Charles A. Lindbergh

A Nazi Sympathizer?

According to an article from the PBS website titled “Fallen Hero: Lindbergh in the Forties,” after the Lindberghs moved to Europe in 1935, Charles Lindbergh was found to hold some “quite controversial views on the nature of man.” In an interview he shared his opinion that not all men were created equally (“Fallen Hero”). To some people, these ideas seemed to be very close to the beliefs of the Nazi party in Germany at the time (“Fallen Hero”). 
Picture
Lindbergh receives the Service Cross of the German Eagle
Picture
The Service Cross of the German Eagle
In 1936, Lindbergh was asked “to report on the state of Germany’s military aviation program” (“Fallen Hero”). He continued to visit Germany over the next few years and in 1938 was planning to move his family to Berlin (“Fallen Hero”). In October 1938, Lindbergh received the Service Cross of the German Eagle “for his contributions to aviation” (“Fallen Hero”). Even though Lindbergh only saw it as just another medal, many people saw an acceptance of the ideals of the Nazi party (“Fallen Hero”). About a month later, after the Nazi’s “brutal assault on Jews that came to be known as Kristallnacht” occurred, the Lindberghs cancelled the move to Berlin and returned to the United States in April of 1939 (“Fallen Hero”). 

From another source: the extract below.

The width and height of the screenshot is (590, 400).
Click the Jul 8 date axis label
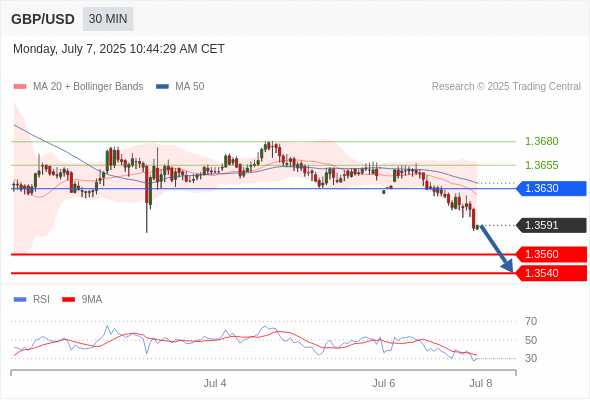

Upon his return to the United States, Lindbergh, convinced a Germany victory would be certain in a war, supported the isolationist views that many people had at the time and encouraged the American people to stay neutral (“Fallen Hero”). According to an article on Time’s website, written by Charles Lindbergh’s son, Reeve Lindbergh, “[a]t odds with President Roosevelt and the interventionists, my father was branded a traitor, a Copperhead and even a Nazi.” In a speech in Des Moines, Iowa, Lindbergh gave a speech naming the groups he thought were trying to push America into the war as “the British, the Jewish and the Roosevelt Administration” (“Fallen Hero”). This speech “fully knocked him off his pedestal” (“Fallen Hero”). 

After the Japanese attack on Pearl Harbor in 1941, Lindbergh work as a consultant to Henry Ford, who was “manufacturing B-24 bombers in a Michigan Plant”, after Roosevelt refused to allow him to “fight for his country” (“Fallen Hero”). In 1943, Lindbergh was sent to the Pacific by United Aircraft as an observer (“Fallen Hero”). While there he flew over 50 combat missions (“Fallen Hero”). 
Picture
A political cartoon by Dr. Seuss
Even after the war ended in 1945, Lindbergh “refused to admit he was wrong in his assessment of the Nazis” (“Fallen Hero”). However he did say that he had hoped that “Hitler and Russian leader, Joseph Stalin, would destroy each other and leave the world safe for the ‘preservers of Western civilization’” (“Fallen Hero”).